Aufgaben >>
(a) Fasse den Textauszug in zwei Sätzen zusammen.
(b) Schreibe aus dem Textauszug das Stück von „Veröffentlicht am 06.12.2023“ bis „dem falschen Gleis.“ wortgetreu ab.

Textauszug >>
___

Veröffentlicht am 06.12.2023

Timmendorfer Strand und Hansestadt Lübeck besorgt über Planungsstrategie der DB Netz

Aktuelle Planung gefährdet die rechtzeitige Realisierung der Fehmarnbeltquerung (FBQ) und der Regio-S-Bahn Lübeck

Die Hansestadt Lübeck und die Gemeinde Timmendorfer Strand sind überzeugt davon, dass die Realisierung der Festen Fehmarnbeltquerung (FBQ) mit deren Schienenhinterlandanbindung genauso wie die Realisierung einer Lübecker Regio-S-Bahn der wirtschaftlichen Entwicklung der gesamten Region zu Gute kommen kann sowie dem Klimaschutz und der Verkehrswende dient – mit Blick auf diese Projekte sehen die Kommunen jedoch die DB Netz auf dem falschen Gleis.

___

Vorliegendes Material >>

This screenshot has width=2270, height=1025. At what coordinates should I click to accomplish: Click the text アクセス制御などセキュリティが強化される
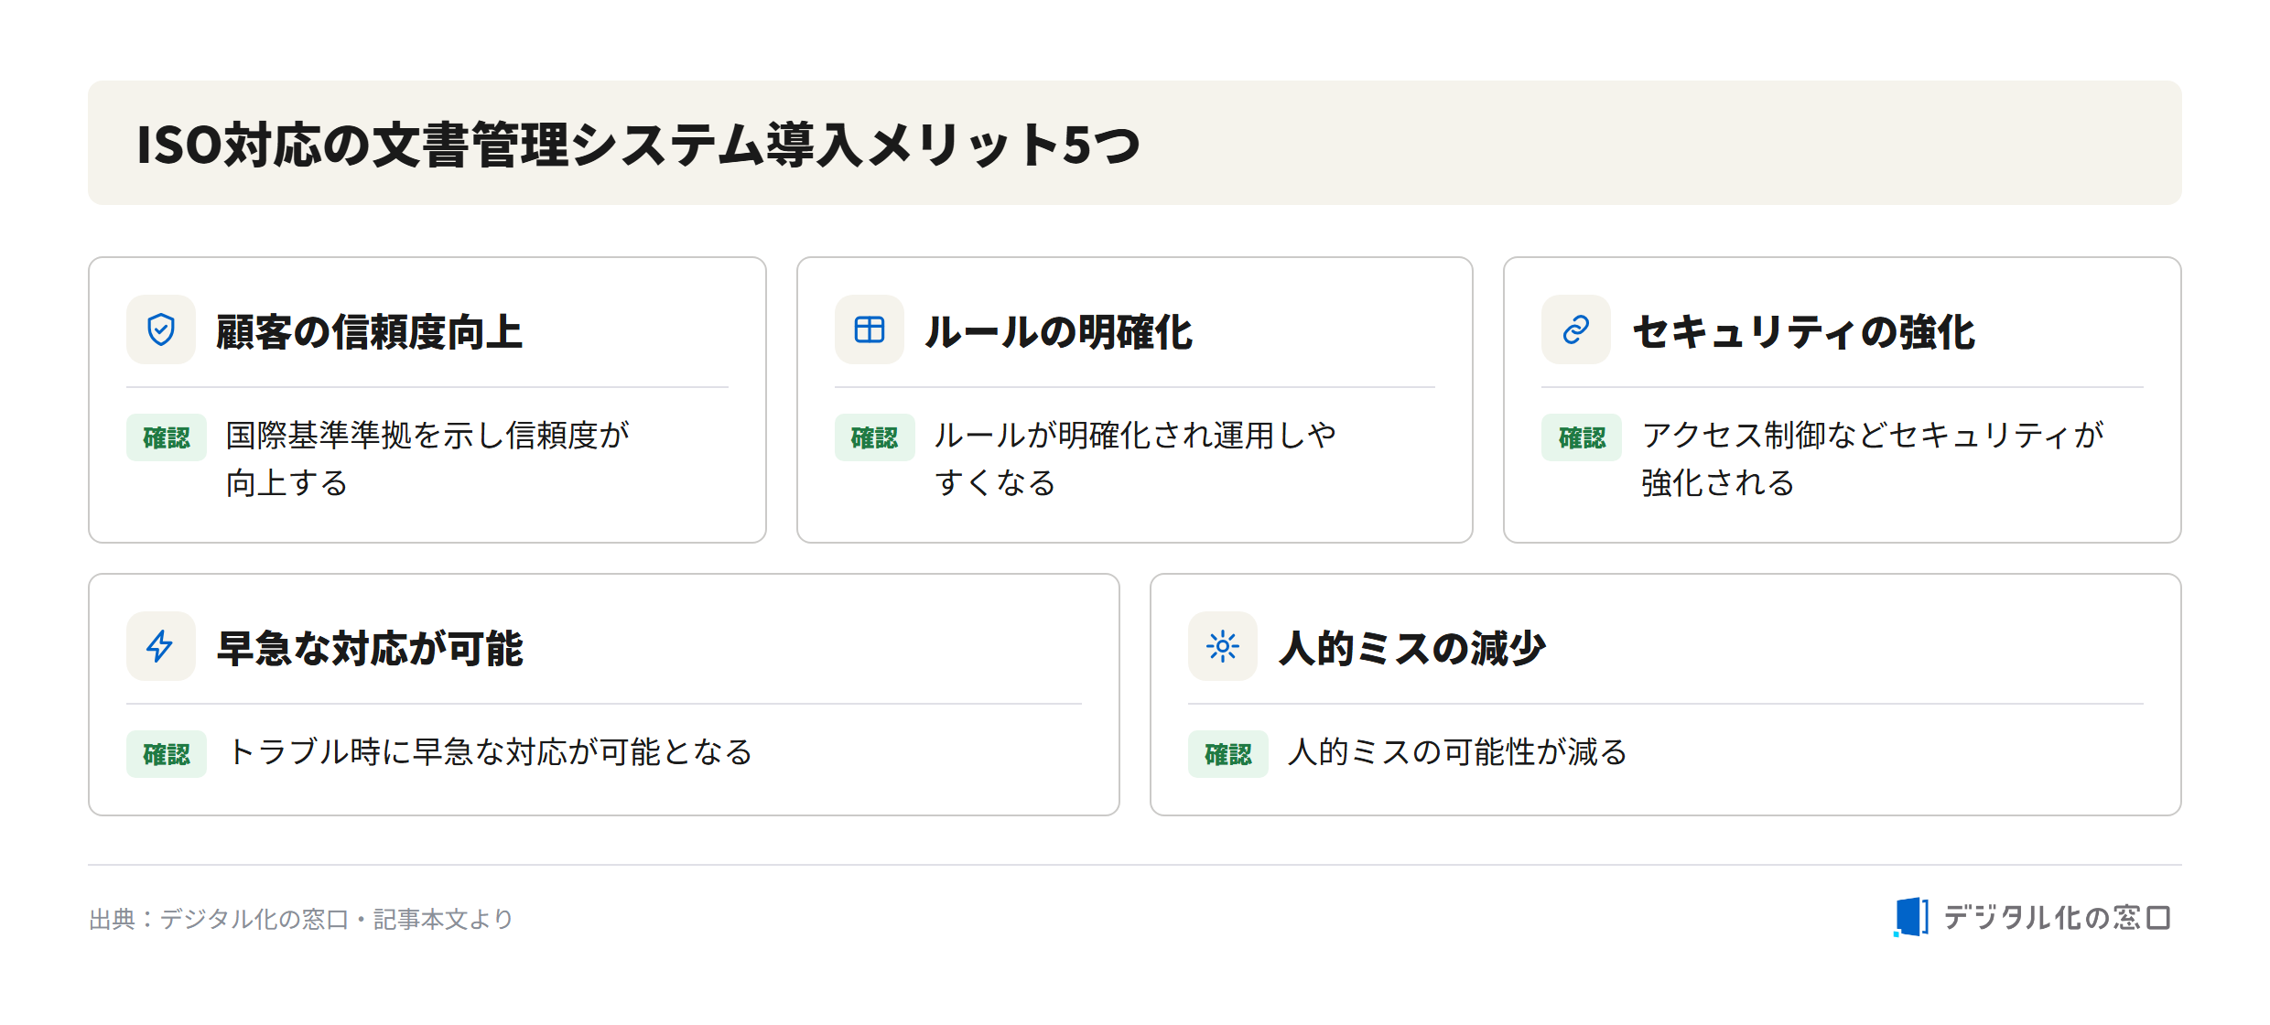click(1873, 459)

___

Lösungen >>
(a) Die Hansestadt Lübeck und die Gemeinde Timmendorfer Strand sind überzeugt, dass die Feste Fehmarnbeltquerung mit ihrer Schienenhinterlandanbindung und eine Lübecker Regio-S-Bahn der wirtschaftlichen Entwicklung der Region zugutekommen sowie dem Klimaschutz und der Verkehrswende dienen können. Die beiden Kommunen sind jedoch besorgt über die Planungsstrategie der DB Netz, deren aktuelle Planung die rechtzeitige Realisierung beider Projekte gefährdet.

(b)
Veröffentlicht am 06.12.2023

Timmendorfer Strand und Hansestadt Lübeck besorgt über Planungsstrategie der DB Netz

Aktuelle Planung gefährdet die rechtzeitige Realisierung der Fehmarnbeltquerung (FBQ) und der Regio-S-Bahn Lübeck

Die Hansestadt Lübeck und die Gemeinde Timmendorfer Strand sind überzeugt davon, dass die Realisierung der Festen Fehmarnbeltquerung (FBQ) mit deren Schienenhinterlandanbindung genauso wie die Realisierung einer Lübecker Regio-S-Bahn der wirtschaftlichen Entwicklung der gesamten Region zu Gute kommen kann sowie dem Klimaschutz und der Verkehrswende dient – mit Blick auf diese Projekte sehen die Kommunen jedoch die DB Netz auf dem falschen Gleis.